ORV Permit - Must be displayed on ORV while operating ORVs on public lands and other designated roads, trails or areas. Permits may be obtained at Wyoming ORV dealers and the Wyoming State Trails Program at 307-777-6323. Additional information about Wyoming ORV use is found on the State Trails Program website http://wyotrails.state.wy.us/ORV/Permits.aspx.
Fall hunting seasons begin (posted 8/31/15)
Small game, mountain grouse, sharp-tailed grouse, dove seasons open Sept. 1
Wyoming Game & Fish
Even though many big game hunting seasons are still a few weeks to more than a month away, hunters can get the fall hunts started this week. Seasons open for a variety of small game and upland bird species on September 1.

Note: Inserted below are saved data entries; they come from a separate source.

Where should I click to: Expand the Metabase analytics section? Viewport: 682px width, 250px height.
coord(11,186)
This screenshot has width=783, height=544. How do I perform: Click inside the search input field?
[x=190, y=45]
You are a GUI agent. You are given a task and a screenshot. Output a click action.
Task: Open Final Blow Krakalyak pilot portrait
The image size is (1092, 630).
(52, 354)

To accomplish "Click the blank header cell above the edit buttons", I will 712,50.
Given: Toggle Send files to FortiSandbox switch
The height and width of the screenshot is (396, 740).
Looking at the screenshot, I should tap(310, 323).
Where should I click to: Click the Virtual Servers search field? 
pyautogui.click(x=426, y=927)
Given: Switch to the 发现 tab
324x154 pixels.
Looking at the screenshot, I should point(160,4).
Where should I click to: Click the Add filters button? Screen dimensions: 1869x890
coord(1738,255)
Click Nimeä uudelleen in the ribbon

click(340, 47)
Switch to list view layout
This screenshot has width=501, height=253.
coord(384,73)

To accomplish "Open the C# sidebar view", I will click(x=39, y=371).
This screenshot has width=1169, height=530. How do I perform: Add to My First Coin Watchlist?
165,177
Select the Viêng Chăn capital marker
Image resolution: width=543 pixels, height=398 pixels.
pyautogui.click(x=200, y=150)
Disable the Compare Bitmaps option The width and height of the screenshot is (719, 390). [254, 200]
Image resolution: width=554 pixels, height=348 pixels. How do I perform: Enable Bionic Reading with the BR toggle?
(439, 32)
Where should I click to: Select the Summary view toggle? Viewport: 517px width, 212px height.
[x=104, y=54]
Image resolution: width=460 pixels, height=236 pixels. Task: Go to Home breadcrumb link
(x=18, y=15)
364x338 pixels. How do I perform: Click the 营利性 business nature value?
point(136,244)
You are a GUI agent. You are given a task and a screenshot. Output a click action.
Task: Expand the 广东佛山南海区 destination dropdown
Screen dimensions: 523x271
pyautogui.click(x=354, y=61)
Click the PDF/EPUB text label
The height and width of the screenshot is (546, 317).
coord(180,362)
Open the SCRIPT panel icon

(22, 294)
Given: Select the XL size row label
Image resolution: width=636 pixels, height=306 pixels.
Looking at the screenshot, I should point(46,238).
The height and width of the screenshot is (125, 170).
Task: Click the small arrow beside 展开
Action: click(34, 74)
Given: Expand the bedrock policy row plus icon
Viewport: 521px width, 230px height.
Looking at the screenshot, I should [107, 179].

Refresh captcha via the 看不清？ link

Blue and ruffed grouse, often referred to as mountain grouse season opens Tuesday. Blue grouse are found in most mountain areas throughout the state on both Bureau of Land Management and national forest lands. Ruffed grouse are found in western Wyoming in the Shoshone, Bridger-Teton and Targhee National Forests. The season is long, ending November 30. Deer and elk hunters may want to make sure they have the correct licenses to take advantage of some ruffed grouse hunting while they are out in the field.
Sharptails may be hunted in the portion of Wyoming east of the Continental Divide. The lengthy season opens September 1 and runs through December 31. Best locations are Goshen, Platte and Laramie counties in the southeast portion of the state and Sheridan, Johnson, and Campbell counties in northeast Wyoming. Numerous walk-in areas are available for sharp-tailed grouse hunting and can be found on the Game and Fish website. https://wgfoapps.wyo.gov/plpwhmprogram/frmWalkinHuntingHome.aspx
Mourning doves are found throughout the state, and the quality of hunting is weather dependent. With the first cold snap, doves will head for warmer climes, but if the weather stays mild, dove hunters often have opportunities throughout much of September. Mourning dove hunters are reminded to have the federal Harvest Information Program permit (HIP permit) in their possession while hunting. The HIP permit is available free on the Game and Fish website -
https://wgfoapps.wyo.gov/HIPS/frmMenu.aspx. Dove hunters should be aware that Eurasian collared doves are common in much of Wyoming, especially in the eastern part of the state. Eurasian doves are an exotic species, are larger than mourning doves and can be identified by a black band on the neck and a squared tail. Since Eurasian doves are not listed as a Wyoming game bird, there is no closed season, no bag limit and no license is required.
Like mourning doves, small game animals are also found throughout much of the state. In Wyoming, animals legally classified as small game include cottontail rabbits, snowshoe hares and red, gray and fox squirrels. The small game season is long, opening September 1 and running through March 1.
License requirements for small game and birds vary with the age and residency of the hunters. Hunters 14 years and older are required to possess the proper small game or bird license. Resident youth under 14 do not need a license to hunt small game or birds and nonresident hunters under 14 years of age also do not need a license if hunting with a licensed adult and their bag limit is applied to and limited by the small game or game bird licenses held by the adult in his or her company. Youth under 14 can also hunt wild turkey, but a separate wild turkey license is required.